Amazon Is Banning People For Making Too Many Returns (businessinsider.com)
Amazon -- which for years has maintained the standard for free returns online -- might now ban users for making too many returns. From a report:The Wall Street Journal on Tuesday documented complaints that the e-commerce giant had barred customers who had returned items. Amazon apparently failed to alert the customers that they had returned too many items before the bans. The Journal spoke with two people and cited dozens more online who said they had been barred from Amazon, as well as others who received emails from the company after returning some items. The two people who spoke with The Journal seem to be part of a wave of hundreds of people who were barred from Amazon in late March and early April, as previously reported by Business Insider.
I come to this place for actual news. Amazon has done this for years.
Unless you buy something that is legitimately defective, there is no reason to return it. I'm pretty old and I can count the number of times I've returned something on one hand, and have fingers left over.
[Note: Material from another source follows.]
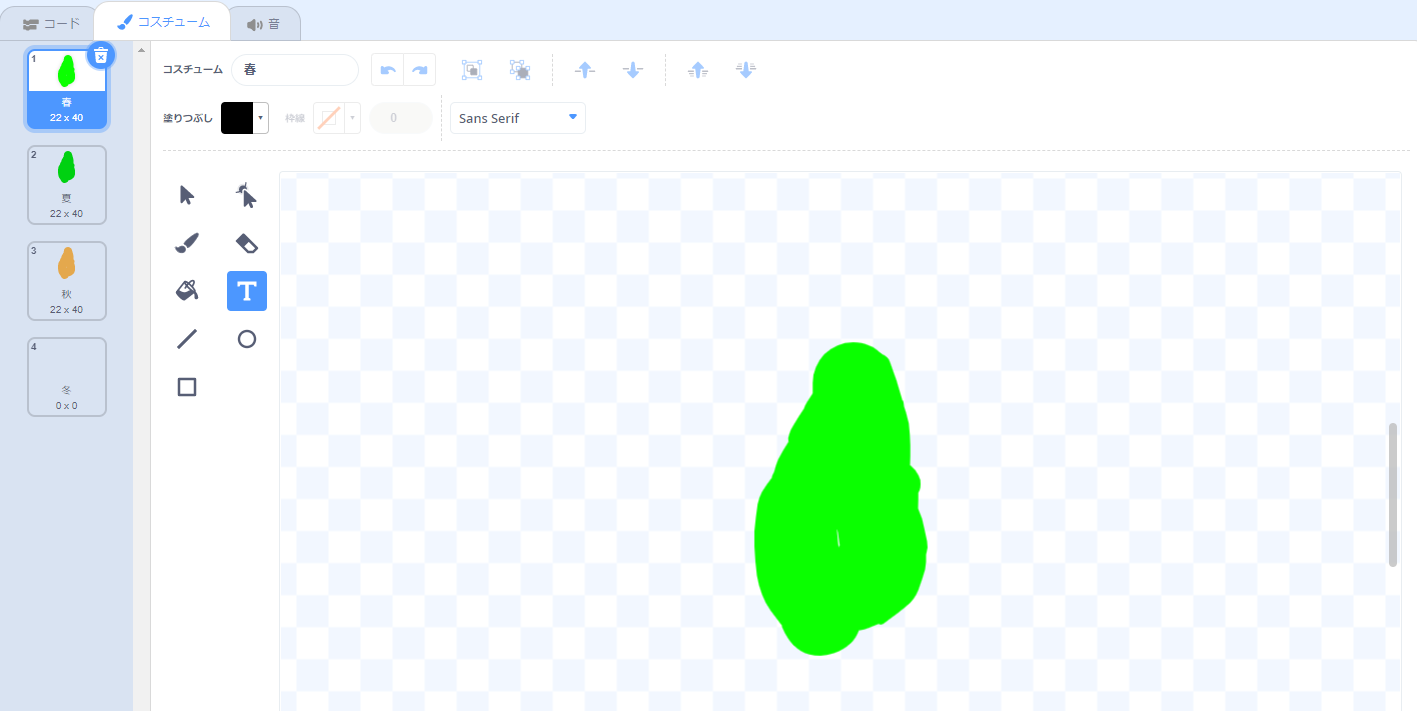Click the bring-forward arrow icon
The height and width of the screenshot is (711, 1417).
585,69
So 'Free Returns' means 'Infinite number if Free Returns'?
Non-defective returns cost retailers money, retailers are not in the business of loaning out their products.
Ken
But would it surprise you?
There's always a few assholes who ruin a good thing for the rest of us.
"Action without philosophy is a lethal weapon; philosophy without action is worthless."
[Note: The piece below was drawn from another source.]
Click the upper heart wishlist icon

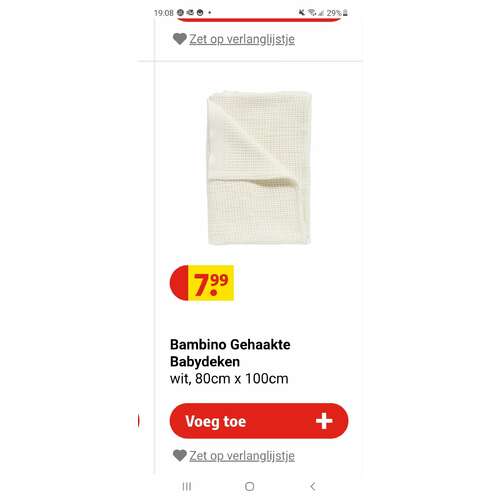[x=180, y=39]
There are people on YouTube who have channels devoted to unboxing Amazon items that they clearly have no intention of ever keeping.
Many of the reviews are truly low on content because you can tell the person has unboxed his/her 50th item that day, and they don't have the energy or knowledge to say anything of value.
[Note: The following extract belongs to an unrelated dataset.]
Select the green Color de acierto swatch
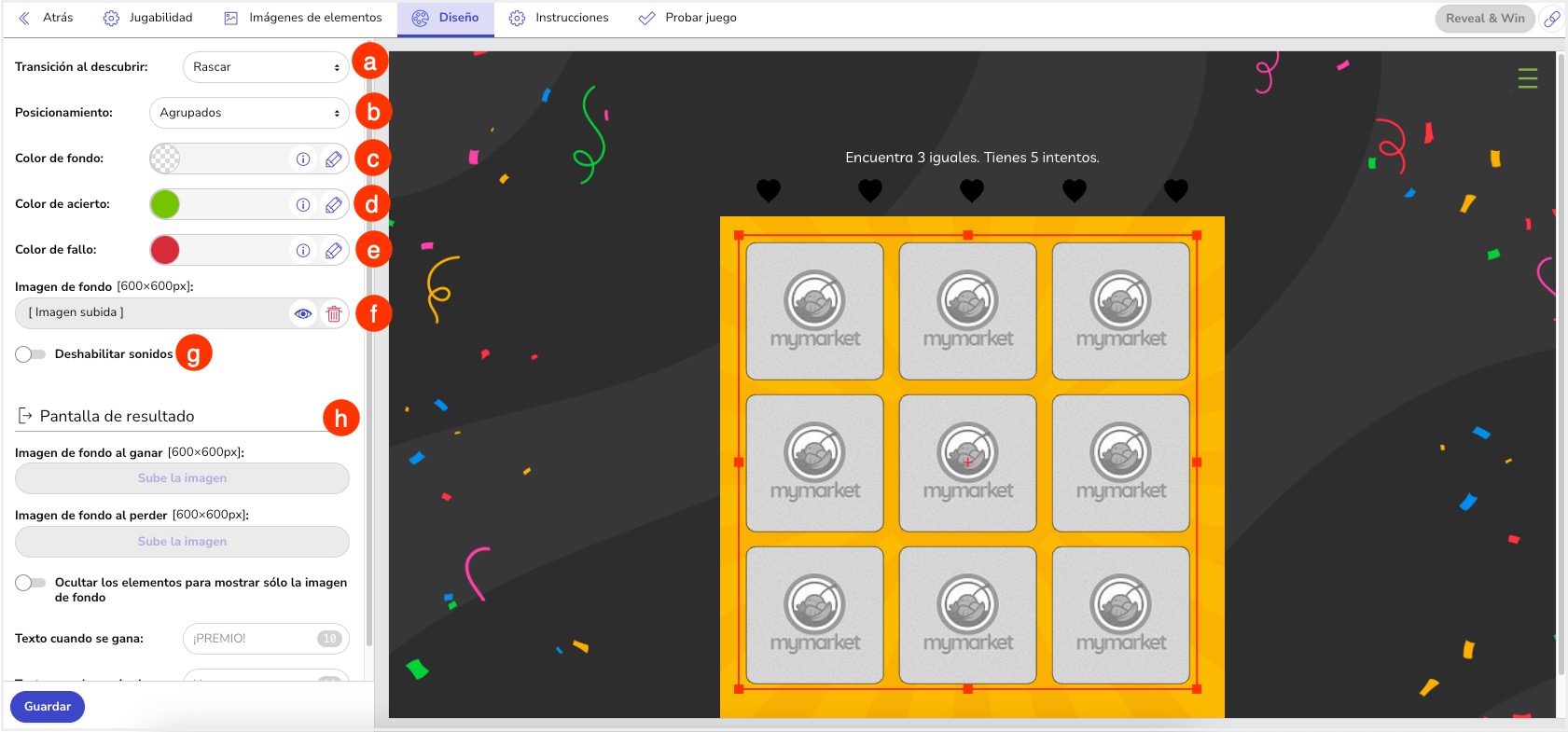 [165, 204]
Amazon isn't in the business of allowing these people to profit from free returns.
If it's not what was advertised/described, that's effectively defective from a consumer viewpoint: either way you're not getting what you think you're getting. Australian consumer law actually codifies this.
I have had them explain that it is 2 day shipping, it doesn't include the time it takes to ship out?!? And estimated delivery is not always accurate. Or the lack of tracking info means it will get to me tomorrow?!?
Yet the final checkout page says "Guaranteed Deliver By...". Screenshot it every time.
Your explanation is too simplistic - When you have advanced software systems looking for people engaging in 'fraud' or 'gaming the system' those systems are looking for a wide-ranging set of behaviours which aggregate together to indicate something.
If a rep from Visa calls me up and asks me to confirm a few purchases, he likely can't articulate the policy that caused Visa to suspect fraud - Other than in general terms. Likely it's the same here.
Freeloading? Even if you're a Prime member and they advertise "Free Returns" in bold print?